"If the road to social transformation can be paved only by saints who never make mistakes, the road will never be built." —Van Jones, 2007
Apparently the saints-that-be viewed his mistakes as large enough—or politically distracting enough, at any rate—for his removal from the Obama administration"s road-building project (talk about a green-collar job!). Following a dogged effort by conservative talk radio and TV host Glenn Beck to portray Jones as a 9/11 conspiracy theorist, racist and Communist, Jones resigned—with no protest from his higher-ups—from his six-month stint as an advisor on the White House Council on Environmental Quality (CEQ). That he did so in the middle of Labor Day weekend was an irony not lost on those who"ve been heartened by Jones" commitment these last few years to the green jobs movement.

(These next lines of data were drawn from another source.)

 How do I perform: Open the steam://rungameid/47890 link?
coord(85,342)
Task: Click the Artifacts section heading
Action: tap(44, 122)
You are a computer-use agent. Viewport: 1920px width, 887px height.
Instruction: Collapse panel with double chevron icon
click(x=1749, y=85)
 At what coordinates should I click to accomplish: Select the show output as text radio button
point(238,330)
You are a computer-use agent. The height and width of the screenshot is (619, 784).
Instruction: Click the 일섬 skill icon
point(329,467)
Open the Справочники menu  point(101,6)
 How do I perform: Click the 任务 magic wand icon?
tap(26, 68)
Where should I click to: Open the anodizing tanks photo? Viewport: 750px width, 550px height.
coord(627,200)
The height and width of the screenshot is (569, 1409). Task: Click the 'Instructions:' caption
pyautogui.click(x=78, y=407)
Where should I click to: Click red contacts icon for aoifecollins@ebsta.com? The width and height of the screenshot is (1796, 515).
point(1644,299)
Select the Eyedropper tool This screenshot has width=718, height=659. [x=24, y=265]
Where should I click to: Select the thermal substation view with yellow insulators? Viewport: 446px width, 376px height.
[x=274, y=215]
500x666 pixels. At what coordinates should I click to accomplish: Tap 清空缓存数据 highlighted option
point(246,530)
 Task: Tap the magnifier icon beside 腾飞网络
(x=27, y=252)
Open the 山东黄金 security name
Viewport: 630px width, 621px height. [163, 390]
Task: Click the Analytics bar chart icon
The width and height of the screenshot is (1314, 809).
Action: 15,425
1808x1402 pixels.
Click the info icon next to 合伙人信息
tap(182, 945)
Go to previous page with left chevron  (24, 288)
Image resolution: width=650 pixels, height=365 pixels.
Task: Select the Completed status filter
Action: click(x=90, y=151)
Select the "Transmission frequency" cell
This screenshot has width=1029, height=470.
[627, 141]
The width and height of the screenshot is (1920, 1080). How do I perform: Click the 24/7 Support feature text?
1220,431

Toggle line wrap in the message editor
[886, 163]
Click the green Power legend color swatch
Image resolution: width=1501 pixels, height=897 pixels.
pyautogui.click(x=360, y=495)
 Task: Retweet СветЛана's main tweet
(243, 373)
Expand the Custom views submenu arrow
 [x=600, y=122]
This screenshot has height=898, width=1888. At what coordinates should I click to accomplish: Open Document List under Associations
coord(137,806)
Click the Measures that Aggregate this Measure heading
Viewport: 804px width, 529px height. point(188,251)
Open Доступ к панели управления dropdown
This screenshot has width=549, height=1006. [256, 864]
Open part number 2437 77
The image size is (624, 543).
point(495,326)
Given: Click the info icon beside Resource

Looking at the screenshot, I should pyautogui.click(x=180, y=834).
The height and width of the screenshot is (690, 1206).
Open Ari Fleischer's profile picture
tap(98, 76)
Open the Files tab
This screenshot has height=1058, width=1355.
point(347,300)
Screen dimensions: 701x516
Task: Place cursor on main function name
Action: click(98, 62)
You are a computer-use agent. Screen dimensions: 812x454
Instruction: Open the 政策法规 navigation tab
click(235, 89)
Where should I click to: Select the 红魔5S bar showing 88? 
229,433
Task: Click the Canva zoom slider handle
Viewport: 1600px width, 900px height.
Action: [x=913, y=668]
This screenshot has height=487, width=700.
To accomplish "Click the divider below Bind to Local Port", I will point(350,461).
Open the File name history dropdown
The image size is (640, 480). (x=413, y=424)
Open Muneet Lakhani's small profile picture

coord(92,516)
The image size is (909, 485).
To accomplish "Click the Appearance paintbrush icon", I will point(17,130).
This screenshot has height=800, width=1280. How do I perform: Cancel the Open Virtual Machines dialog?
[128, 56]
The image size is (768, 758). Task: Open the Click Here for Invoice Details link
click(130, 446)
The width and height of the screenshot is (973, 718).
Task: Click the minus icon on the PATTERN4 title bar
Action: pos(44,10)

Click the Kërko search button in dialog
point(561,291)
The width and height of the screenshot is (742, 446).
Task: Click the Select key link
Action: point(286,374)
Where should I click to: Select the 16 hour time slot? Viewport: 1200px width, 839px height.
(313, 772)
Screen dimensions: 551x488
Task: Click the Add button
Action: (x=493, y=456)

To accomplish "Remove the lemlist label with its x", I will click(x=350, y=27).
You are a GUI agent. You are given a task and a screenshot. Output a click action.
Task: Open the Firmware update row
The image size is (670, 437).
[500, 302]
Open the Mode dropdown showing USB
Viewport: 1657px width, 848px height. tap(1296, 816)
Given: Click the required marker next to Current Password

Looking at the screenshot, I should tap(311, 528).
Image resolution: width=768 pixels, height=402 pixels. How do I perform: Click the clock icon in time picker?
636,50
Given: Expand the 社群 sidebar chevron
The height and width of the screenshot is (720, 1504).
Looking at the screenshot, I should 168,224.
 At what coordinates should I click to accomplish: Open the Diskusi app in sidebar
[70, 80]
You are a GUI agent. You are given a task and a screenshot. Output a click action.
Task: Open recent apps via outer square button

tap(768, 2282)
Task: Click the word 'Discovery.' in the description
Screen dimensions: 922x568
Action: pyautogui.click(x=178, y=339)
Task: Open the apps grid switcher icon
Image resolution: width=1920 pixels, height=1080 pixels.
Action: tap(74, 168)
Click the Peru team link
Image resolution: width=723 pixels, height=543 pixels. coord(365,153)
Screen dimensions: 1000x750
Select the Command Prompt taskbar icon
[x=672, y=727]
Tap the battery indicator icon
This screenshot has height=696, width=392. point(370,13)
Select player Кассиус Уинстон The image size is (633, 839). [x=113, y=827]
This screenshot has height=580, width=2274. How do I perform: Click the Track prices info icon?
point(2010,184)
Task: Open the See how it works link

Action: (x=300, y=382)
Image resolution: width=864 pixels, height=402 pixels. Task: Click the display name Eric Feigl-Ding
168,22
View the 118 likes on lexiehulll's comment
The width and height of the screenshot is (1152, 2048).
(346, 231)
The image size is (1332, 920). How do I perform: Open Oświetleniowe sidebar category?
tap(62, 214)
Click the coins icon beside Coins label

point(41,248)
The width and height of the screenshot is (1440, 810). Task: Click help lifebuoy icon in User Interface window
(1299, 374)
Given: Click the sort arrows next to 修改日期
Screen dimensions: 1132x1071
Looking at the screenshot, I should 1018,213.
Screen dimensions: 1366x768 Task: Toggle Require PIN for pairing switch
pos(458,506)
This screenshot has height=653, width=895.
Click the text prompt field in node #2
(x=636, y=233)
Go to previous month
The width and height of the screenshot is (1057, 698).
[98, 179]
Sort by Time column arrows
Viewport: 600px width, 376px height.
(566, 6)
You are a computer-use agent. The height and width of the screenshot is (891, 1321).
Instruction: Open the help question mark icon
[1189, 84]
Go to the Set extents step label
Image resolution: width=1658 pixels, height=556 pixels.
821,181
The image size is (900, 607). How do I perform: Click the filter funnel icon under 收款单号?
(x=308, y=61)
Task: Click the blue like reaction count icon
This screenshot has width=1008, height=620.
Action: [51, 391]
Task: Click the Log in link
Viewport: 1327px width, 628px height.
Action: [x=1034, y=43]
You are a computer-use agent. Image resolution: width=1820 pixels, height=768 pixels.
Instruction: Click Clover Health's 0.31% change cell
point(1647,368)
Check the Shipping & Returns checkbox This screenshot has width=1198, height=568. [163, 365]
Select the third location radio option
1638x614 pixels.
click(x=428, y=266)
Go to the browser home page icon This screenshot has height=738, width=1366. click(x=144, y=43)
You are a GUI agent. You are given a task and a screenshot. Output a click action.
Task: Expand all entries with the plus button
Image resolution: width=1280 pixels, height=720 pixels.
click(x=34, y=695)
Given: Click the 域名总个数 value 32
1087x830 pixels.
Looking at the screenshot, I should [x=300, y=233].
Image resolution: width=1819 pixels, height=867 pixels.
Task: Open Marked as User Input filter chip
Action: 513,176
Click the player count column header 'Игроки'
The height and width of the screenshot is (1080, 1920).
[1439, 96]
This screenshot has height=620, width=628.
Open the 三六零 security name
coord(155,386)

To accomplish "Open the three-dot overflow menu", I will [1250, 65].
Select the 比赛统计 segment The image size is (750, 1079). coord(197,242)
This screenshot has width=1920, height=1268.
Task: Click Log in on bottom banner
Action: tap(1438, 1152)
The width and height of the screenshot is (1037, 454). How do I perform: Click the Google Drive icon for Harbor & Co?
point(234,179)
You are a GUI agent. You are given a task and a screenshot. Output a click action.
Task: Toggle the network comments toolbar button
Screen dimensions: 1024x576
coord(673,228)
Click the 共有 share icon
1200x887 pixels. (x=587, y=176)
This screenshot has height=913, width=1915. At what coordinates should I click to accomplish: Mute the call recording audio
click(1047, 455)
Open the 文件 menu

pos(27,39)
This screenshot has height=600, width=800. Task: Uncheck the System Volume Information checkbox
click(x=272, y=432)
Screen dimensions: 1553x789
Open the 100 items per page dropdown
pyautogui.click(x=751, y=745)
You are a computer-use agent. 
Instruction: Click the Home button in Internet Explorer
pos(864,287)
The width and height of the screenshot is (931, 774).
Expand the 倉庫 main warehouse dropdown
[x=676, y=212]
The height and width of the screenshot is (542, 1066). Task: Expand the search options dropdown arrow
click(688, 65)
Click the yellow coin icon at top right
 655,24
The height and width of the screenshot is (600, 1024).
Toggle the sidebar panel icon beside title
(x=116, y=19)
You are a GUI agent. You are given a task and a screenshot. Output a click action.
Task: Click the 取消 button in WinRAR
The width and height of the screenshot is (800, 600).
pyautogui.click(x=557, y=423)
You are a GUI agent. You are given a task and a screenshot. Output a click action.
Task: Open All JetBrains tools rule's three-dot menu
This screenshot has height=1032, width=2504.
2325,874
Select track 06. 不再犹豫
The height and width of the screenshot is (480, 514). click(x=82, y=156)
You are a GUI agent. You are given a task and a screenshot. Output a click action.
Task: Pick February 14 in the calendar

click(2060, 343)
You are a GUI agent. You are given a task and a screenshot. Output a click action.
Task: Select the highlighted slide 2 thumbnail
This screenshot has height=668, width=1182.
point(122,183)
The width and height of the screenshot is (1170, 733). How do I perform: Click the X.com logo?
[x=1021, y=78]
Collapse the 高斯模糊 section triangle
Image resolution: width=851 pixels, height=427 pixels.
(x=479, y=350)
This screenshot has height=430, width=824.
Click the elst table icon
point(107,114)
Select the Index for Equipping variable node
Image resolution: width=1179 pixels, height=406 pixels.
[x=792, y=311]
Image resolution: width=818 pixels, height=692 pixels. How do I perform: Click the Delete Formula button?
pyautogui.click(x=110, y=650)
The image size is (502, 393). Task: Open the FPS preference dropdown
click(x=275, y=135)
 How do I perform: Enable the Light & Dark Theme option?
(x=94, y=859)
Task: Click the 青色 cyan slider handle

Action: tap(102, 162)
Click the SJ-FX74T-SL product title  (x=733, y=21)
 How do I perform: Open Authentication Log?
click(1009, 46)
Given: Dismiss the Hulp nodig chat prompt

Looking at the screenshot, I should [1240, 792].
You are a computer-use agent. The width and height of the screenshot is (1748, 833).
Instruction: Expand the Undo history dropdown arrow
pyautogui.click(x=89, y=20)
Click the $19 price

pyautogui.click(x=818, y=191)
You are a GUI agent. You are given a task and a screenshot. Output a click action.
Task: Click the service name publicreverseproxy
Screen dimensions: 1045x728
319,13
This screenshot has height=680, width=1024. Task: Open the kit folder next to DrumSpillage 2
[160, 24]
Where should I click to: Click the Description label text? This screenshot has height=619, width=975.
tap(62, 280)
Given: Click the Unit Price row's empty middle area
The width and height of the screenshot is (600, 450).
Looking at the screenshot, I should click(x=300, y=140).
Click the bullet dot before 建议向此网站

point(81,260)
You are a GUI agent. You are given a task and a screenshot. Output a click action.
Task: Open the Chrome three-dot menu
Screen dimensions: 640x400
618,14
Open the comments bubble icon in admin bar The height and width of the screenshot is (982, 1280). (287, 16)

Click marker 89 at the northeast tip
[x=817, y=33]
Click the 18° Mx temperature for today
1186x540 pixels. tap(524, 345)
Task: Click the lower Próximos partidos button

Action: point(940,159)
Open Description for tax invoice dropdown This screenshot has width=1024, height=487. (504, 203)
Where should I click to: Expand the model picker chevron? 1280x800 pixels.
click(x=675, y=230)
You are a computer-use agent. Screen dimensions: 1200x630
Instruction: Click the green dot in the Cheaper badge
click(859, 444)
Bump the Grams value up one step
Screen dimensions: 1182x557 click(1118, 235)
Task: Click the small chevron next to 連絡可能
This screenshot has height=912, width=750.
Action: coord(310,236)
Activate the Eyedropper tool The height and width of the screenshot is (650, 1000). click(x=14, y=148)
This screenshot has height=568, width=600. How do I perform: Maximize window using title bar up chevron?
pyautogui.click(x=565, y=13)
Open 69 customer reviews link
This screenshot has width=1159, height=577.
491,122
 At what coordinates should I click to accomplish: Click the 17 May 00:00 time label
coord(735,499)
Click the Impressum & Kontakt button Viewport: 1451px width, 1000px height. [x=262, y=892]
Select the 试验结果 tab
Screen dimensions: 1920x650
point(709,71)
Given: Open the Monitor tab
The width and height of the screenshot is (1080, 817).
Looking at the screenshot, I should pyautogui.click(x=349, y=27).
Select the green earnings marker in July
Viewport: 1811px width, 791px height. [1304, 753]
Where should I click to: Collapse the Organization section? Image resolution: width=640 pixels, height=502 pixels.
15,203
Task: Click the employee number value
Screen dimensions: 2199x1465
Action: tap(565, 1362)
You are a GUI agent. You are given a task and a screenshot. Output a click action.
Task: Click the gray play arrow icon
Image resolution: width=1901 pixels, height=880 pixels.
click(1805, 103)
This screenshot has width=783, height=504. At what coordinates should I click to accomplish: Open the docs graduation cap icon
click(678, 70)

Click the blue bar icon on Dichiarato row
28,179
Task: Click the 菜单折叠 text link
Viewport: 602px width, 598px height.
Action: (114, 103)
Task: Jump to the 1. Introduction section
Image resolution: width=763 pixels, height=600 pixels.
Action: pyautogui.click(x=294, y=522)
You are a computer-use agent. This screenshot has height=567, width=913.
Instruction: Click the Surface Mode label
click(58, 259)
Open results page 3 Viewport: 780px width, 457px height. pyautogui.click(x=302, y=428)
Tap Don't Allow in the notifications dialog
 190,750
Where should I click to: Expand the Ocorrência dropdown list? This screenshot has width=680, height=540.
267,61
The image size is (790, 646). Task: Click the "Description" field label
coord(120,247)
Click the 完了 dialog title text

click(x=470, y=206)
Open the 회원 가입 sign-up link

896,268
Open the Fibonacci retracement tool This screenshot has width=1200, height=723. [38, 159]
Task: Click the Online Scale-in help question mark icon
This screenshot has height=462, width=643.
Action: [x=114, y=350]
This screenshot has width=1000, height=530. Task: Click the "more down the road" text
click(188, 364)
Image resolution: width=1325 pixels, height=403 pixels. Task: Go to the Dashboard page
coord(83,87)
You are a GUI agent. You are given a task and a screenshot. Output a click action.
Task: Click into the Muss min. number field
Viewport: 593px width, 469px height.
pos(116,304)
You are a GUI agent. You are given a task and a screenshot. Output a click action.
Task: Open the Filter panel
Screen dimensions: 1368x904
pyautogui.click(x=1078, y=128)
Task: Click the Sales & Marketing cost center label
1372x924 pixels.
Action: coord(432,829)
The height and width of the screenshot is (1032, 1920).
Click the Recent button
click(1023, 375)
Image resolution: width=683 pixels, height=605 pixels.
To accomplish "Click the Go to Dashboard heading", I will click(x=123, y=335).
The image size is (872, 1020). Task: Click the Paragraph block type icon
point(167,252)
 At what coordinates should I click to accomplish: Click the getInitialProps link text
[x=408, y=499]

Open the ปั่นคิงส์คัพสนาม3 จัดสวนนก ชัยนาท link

He had just been appointed to the position in March, as announced by Nancy Sutley, chair of the CEQ: "Van Jones has been a strong voice for green jobs and we look forward to having him work with departments and agencies to advance the President"s agenda of creating 21st-century jobs that improve energy efficiency and utilize renewable resources. Jones will also help to shape and advance the administration"s energy and climate initiatives with a specific interest in improvements and opportunities for vulnerable communities," Sutley wrote.
The Yale Law School grad turned inner-city organizer founded Green for All, whose mission is "to build an inclusive green economy strong enough to lift people out of poverty," and cofounded social justice organizations Color of Change and the Ella Baker Center for Human Rights. As outlined in his bestselling book The Green Collar Economy: How One Solution Can Fix Our Two Biggest Problems (HarperOne), Jones defines green-collar jobs as "family supporting, career-track job[s] that directly contribute to preserving or enhancing environmental quality." (See E"s review, November/December 2008).
Here he lays out not a utopian scheme but a middle-road, market-based and undeniably capitalist approach—especially for a Commie. Yes, Jones told reporter Eliza Strickland of the East Bay Express in 2005 that he was politicized in the wake of the Rodney King riots and was for a time, as he put it, "trying to be a revolutionary." But the article"s subtitle says it all: "Van Jones renounced his rowdy black nationalism on the way toward becoming an influential leader of the new progressive politics." A profile of Jones from 2007 on www.myhero.com depicts how he had a major turning point in his political thinking in 2000, akin to a spiritual awakening, away from divisiveness and more in search of solidarity, because, to put it simply, it was more effective, and was personally more rewarding as well. Isn"t this what we want more of in our government—people who have had shifts in consciousness? People whose belief systems evolve as they gain life experience and maturity? Jones" onetime-boss, Eva Paterson, who has known Jones since he came to work for her in 1992 as a legal intern at the Lawyers" Committee for Civil Rights of the San Francisco Bay Area, also made this point and vouched for Jones" character—and the evolution of his character (The Huffington Post). Even Bill O"Reilly seemed, on September 8, to roll his eyes at Glenn Beck"s crusade to get Jones canned (Fox News).
A point is made in O’Reilly and Beck’s conversation with which E agrees: Jones may well be more effective outside the administration than within it (I think Beck put it as "dangerous." Semantics.) As Ariana Huffington opined in a post September 7 called "Thank You, Glenn Beck!" (The Huffington Post), Van Jones was undeniably the best person for this job, but the job wasn’t best for him. Van Jones is not someone who ought to be stuck behind a desk, calculating tax credits and guarding his opinions from the 24-hour news-culture vultures.
A clarifying and comical commentary on the brouhaha surrounding Beck and Jones was written for Grist by David Roberts . This was September 2, three days before Jones resigned. Sadly, Roberts predicted that "this too shall pass." Perhaps it would have, but now that Jones has left the White House to its saints in residence, he will undoubtedly continue his consensus-building, sensible approach to a new-and-improved green economy.
We are sorry to see Van Jones go. But at least now the self-described "green jobs handyman" can get back to work.